Data Blog

What is the Average?

Published: Thu Sep 19 2024 2:14 PM
Data Blog

Welcome, haere mai to another GeoNet Data Blog. Today’s blog is about averages. We look at volcanic gas emission rates and see why some average values might be better than others.

When you see a data value collected by GeoNet, particularly one we’ve collected by hand, do you every wonder what we’ve done with the data to arrive at that value? In some cases, the value represents an average of several observations, and we are going to take a close look at that averaging.

Different measures of average

At school we commonly learn that the average of a group of numbers is a single value that represents the centre of the whole group, statisticians call this a measure of central tendency. The most common measures of central tendency are the mean, the median, and the mode.

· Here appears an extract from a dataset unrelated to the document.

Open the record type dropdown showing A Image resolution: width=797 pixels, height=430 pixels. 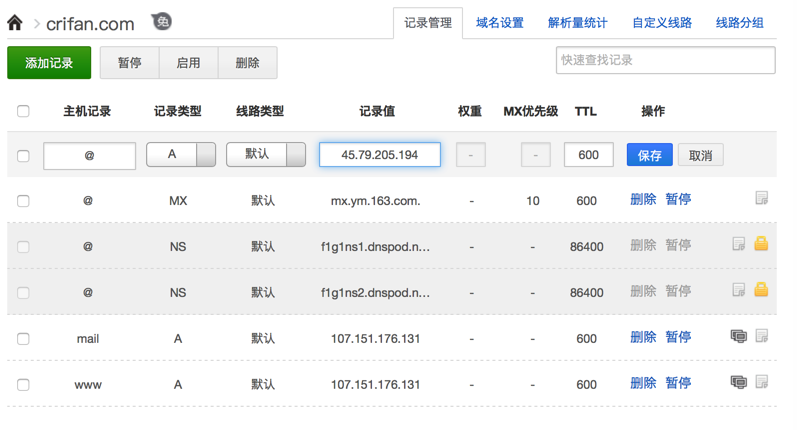[181, 155]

The mean is calculated by summing all the values and dividing that sum by the total number of values. When someone talks about an average, they are often talking about the mean, though they don’t always say so.

The median is the value that divides all the values into two equal halves. Another way to describe this is the middle value when all values are placed in order from low to high.

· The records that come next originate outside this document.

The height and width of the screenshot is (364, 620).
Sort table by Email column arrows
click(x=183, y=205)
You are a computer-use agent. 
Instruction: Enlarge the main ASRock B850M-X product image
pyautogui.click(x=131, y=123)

The mode is the most common value. The mode is typically only useful when values are whole numbers, that is, they don’t have decimal parts. The mode isn’t normally useful for the kind of data GeoNet collects because the data are so precise that typically every value is unique.

Mean versus median

If you are calculating just one measure of average, mean or median, which should you calculate? The answer may lie in the fact that the mean is very sensitive to extreme values (sometimes called outliers) and the median is resistant to extreme values.

Here’s an example from Alberto Cairo’s book The Truthful Art. There was a group of seven university graduates, one of whom happened to be basketball star Michael Jordan. In their first year after graduating university, what was the average salary of the group? The salaries were $20k, $22k, $25k, $30k, $32k, $40k, and $5 million (Michael Jordan’s salary). The mean salary of the group was $738k and the median was $30k. In this case, there is an extreme value (Michael Jordan’s salary), and the median value is a better estimate of the salary of the group as a whole.

This example provides another way of thinking of mean and median. The mean is average salary, and the median is the salary of the average person.

Before we finally jump to a GeoNet example, one last comment: if the mean and median aren’t similar, then this suggests the data might have low value or high value outliers. In the Michael Jordan example, he is a high value outlier.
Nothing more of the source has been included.